Without the images, print all the entries below exactly as given.
(Records for this exercise)
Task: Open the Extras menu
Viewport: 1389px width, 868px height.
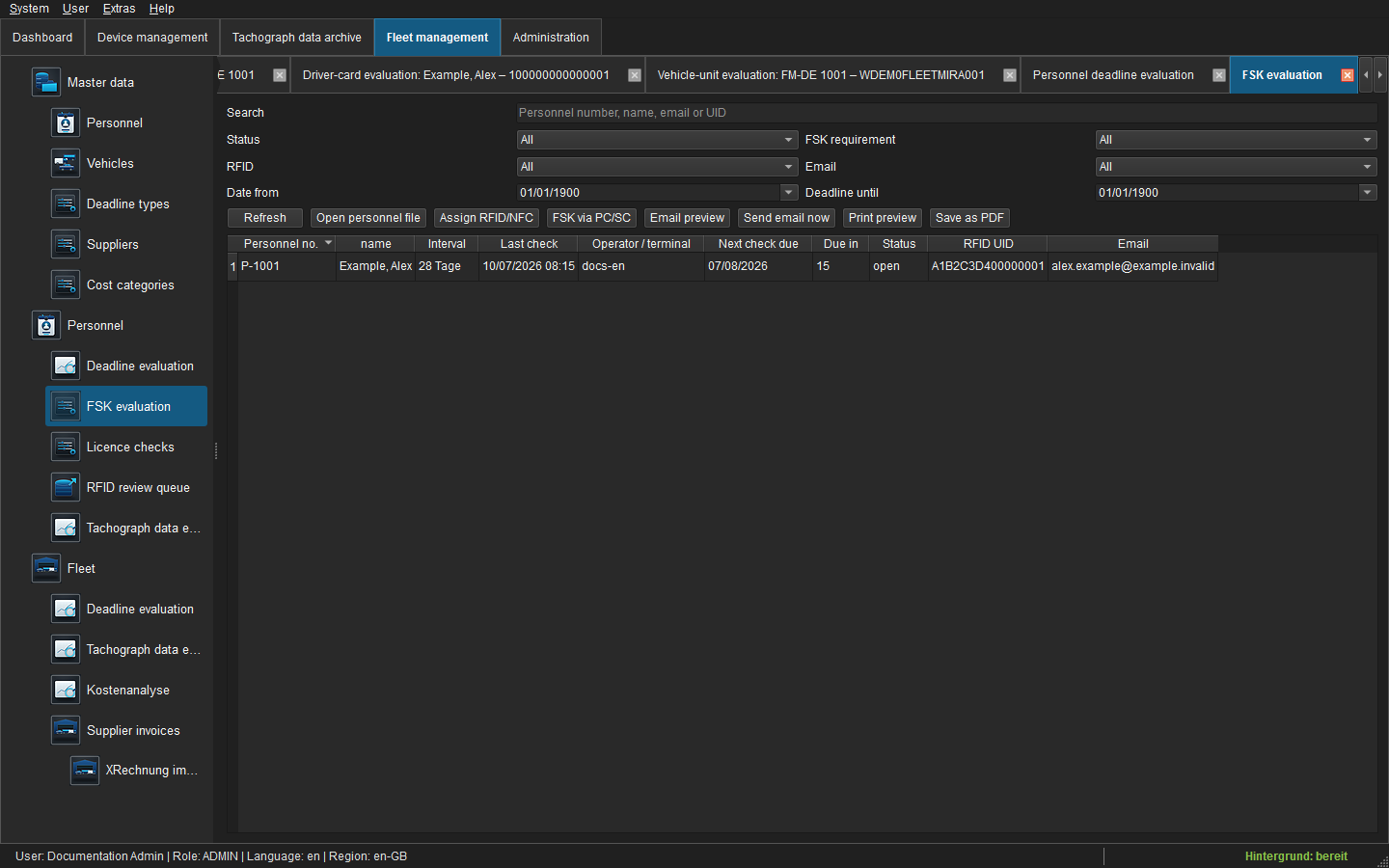Action: (119, 9)
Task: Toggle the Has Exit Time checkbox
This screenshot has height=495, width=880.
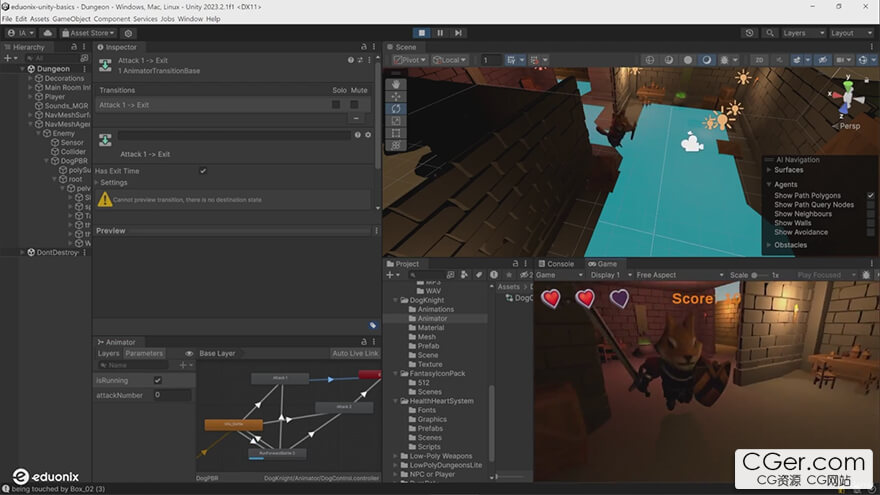Action: [x=203, y=171]
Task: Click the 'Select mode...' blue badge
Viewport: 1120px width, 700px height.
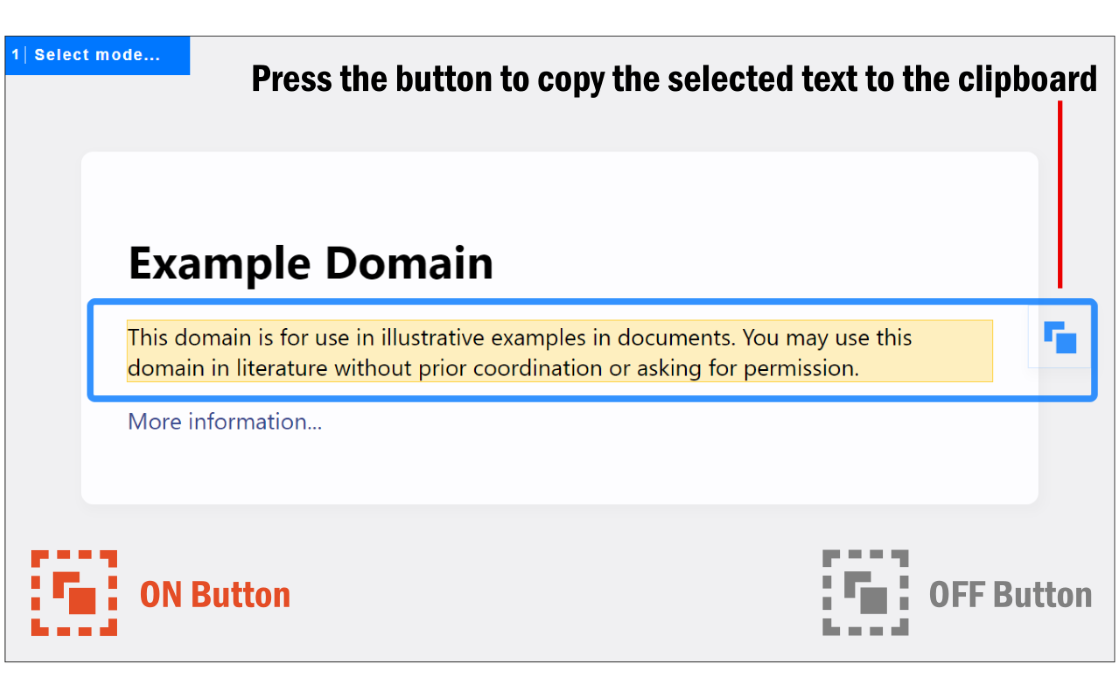Action: pyautogui.click(x=97, y=55)
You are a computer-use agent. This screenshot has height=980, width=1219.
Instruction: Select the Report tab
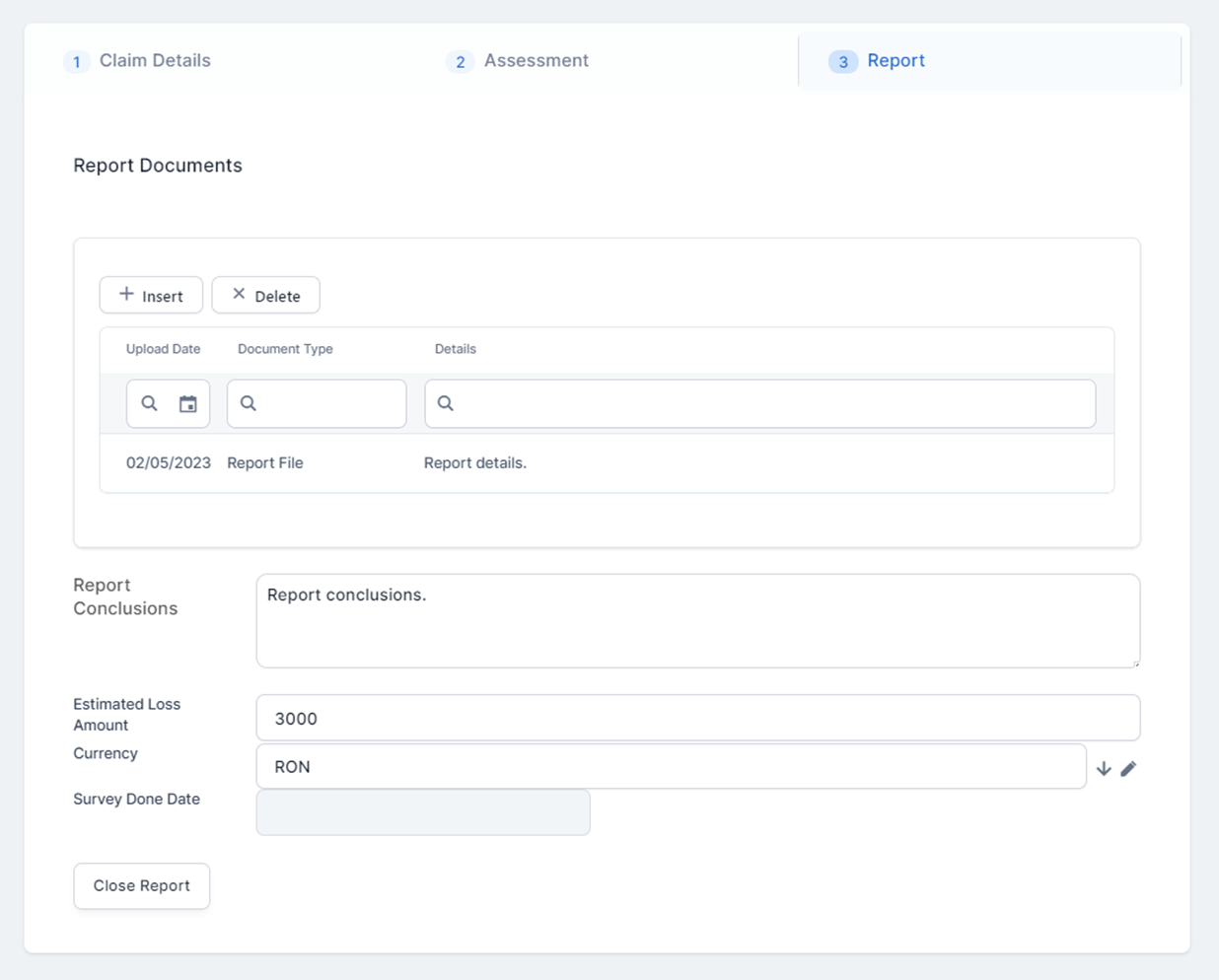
(End Records for this exercise)
# Result of this task
Task: Open the Extras menu
Viewport: 1389px width, 868px height.
Action: (119, 9)
Task: Toggle the Has Exit Time checkbox
This screenshot has height=495, width=880.
Action: [x=203, y=171]
Task: Click the 'Select mode...' blue badge
Viewport: 1120px width, 700px height.
Action: pyautogui.click(x=97, y=55)
You are a computer-use agent. This screenshot has height=980, width=1219.
Instruction: Select the Report tab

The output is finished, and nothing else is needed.